How not to inform readers about cap-and-trade
Washington Post columnist Robert Samuelson has long impressed me as one of the most hackish economic columnists not associated with the Wall Street Journal and not named Ben Stein, but today’s piece on cap-and-trade is dismally, embarrassingly stupid. Its essential premise is that consumers and producers of energy don’t respond to price signals, something so incredibly, obviously wrong that even the dolt editors of the Post opinion section should have wondered what was up. Samuelson should be ashamed of himself.
Let’s go to the videotape:
Carbon-based fuels (oil, coal, natural gas) provide about 85 percent of U.S. energy and generate most greenhouse gases. So, the simplest way to stop these emissions is to regulate them out of existence. Naturally, that’s what cap-and-trade does. Companies could emit greenhouse gases only if they had annual “allowances” — quotas — issued by the government. The allowances would gradually decline. That’s the “cap.” Companies (utilities, oil refineries) that needed extra allowances could buy them from companies willing to sell. That’s the “trade.” In one bill, the 2030 cap on greenhouse gases would be 35 percent below the 2005 level and 44 percent below the level projected without any restrictions. By 2050, U.S. greenhouse gases would be rapidly vanishing. Even better, their disappearance would allegedly be painless. Reviewing five economic models, the Environmental Defense Fund asserts that the cuts can be achieved “without significant adverse consequences to the economy.” Fuel prices would rise, but because people would use less energy, the impact on household budgets would be modest.
This is mostly make-believe. If we suppress emissions, we also suppress today’s energy sources, and because the economy needs energy, we suppress the economy. The models magically assume smooth transitions. If coal is reduced, then conservation or non-fossil-fuel sources will take its place. But in the real world, if coal-fired power plants are canceled (as many were last year), wind or nuclear won’t automatically substitute. If the supply of electricity doesn’t keep pace with demand, brownouts or blackouts will result. The models don’t predict real-world consequences. Of course, they didn’t forecast $135-a-barrel oil.
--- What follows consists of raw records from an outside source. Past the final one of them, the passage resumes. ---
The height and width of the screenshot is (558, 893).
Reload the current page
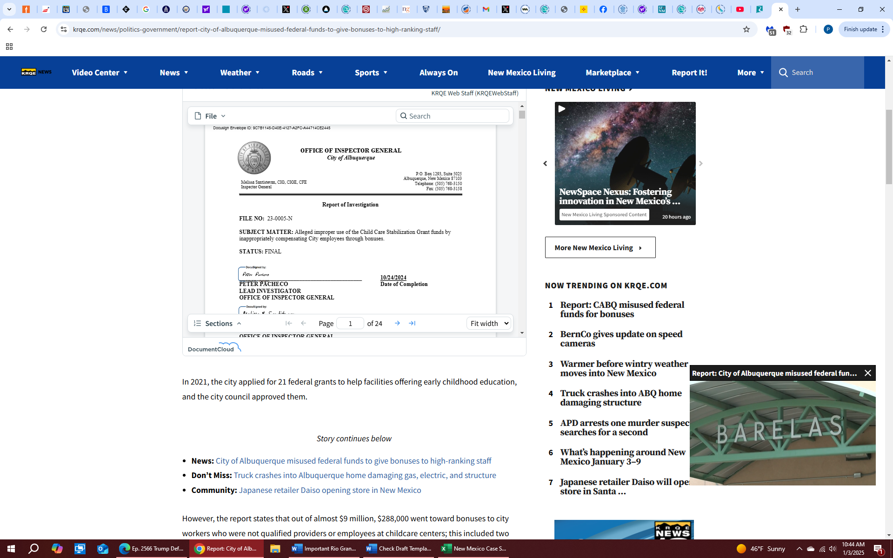click(44, 29)
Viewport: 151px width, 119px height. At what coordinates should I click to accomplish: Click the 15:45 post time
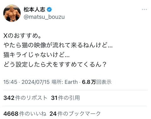pyautogui.click(x=10, y=82)
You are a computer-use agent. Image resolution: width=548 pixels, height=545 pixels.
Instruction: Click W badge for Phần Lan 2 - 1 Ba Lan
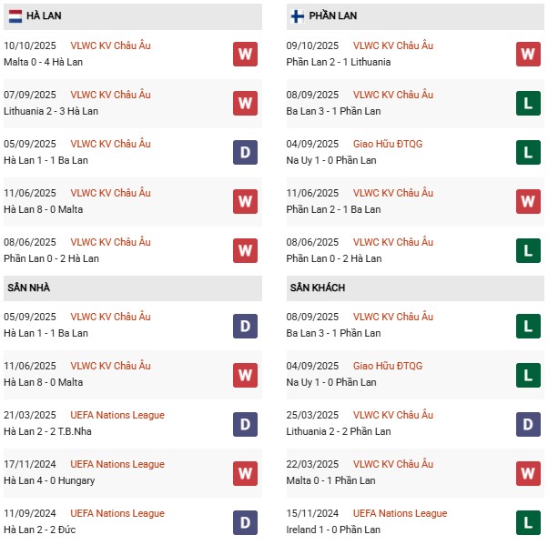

As emission cuts deepened, the danger of disruptions would mount. Population increases alone raise energy demand. From 2006 to 2030, the U.S. population will grow 22 percent (to 366 million) and the number of housing units 25 percent (to 141 million), the Energy Information Administration projects. The idea that higher fuel prices will be offset mostly by lower consumption is, at best, optimistic. The Congressional Budget Office has estimated that a 15 percent cut of emissions would raise average household energy costs by almost $1,300 a year.
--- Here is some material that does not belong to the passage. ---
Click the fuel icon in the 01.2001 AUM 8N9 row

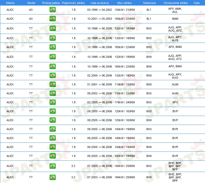pos(52,84)
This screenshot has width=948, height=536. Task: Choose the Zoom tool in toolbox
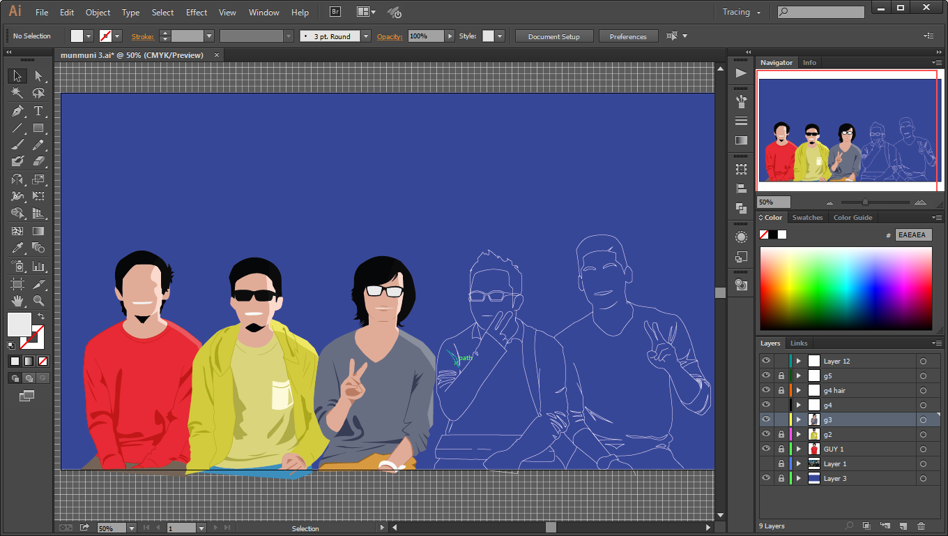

This is just a fundamental misreading of the intent and probable effect of a cap-and-trade system. At base, cap-and-trade is about establishing a price for the right to emit carbon because unpriced emissions have huge social costs. The effect of a carbon price will then be to make alternatives competitive and to induce investments in efficiency. I don’t know anyone who believes that a transition away from fossil fuels will be painless, but there is wide agreement that the market mechanisms embodied in a carbon pricing scheme are the least painless way to achieve reductions.
Now, Samuelson may not have realized it, but 2030 is a long way away. While there won’t be “automatic” substitution away from coal, two decades in an environment where cap-and-trade has made alternatives profitable is more than enough time to allow industries to do what they need to do. And there will only be shortages of energy if consumers don’t feel the cost of the carbon price, which they will. Maybe that additional cost will be painful, or maybe households will save themselves money by simply buying more efficient appliances, and opting for the 2,500-square-foot home rather than the 3,500-square-foot home.
But really, this is just laying the groundwork for the big stupid conclusion:
Unless we find cost-effective ways of reducing the role of fossil fuels, a cap-and-trade system will ultimately break down. It wouldn’t permit satisfactory economic growth. But if we’re going to try to stimulate new technologies through price, let’s do it honestly. A straightforward tax on carbon would favor alternative fuels and conservation just as much as cap-and-trade but without the rigid emission limits. A tax is more visible and understandable. If environmentalists still prefer an allowance system, let’s call it by its proper name: cap-and-tax.
Yowza. As any economist worth his or her salt will tell you, a cap-and-trade plan with auctioned permits is essentially identical to a carbon tax. That also happens to be exactly what Barack Obama is proposing. So, another way for Samuelson to have written this column would have been to title it “Barack Obama has a good plan to reduce carbon emissions.”
I’ll give Samuelson some credit — he’s right to worry about government handouts, of either permits themselves or of revenues from the sale of the permits. But that’s a concern with either plan (and a much bigger concern in conservative plans to forgo pricing altogether in favor of large research subsidies). And he fails to mention the big advantage of a cap-and-trade plan, which is that it allows us to target an emissions level (and adjust it easily) rather than guessing at a carbon price.
But apparently Samuelson thought the best way to inform his readers was to significantly misrepresent the details of a cap-and-trade plan, en route to advocating a different solution which is nearly identical and in some ways inferior to cap-and-trade. His readers are now dumber for his efforts.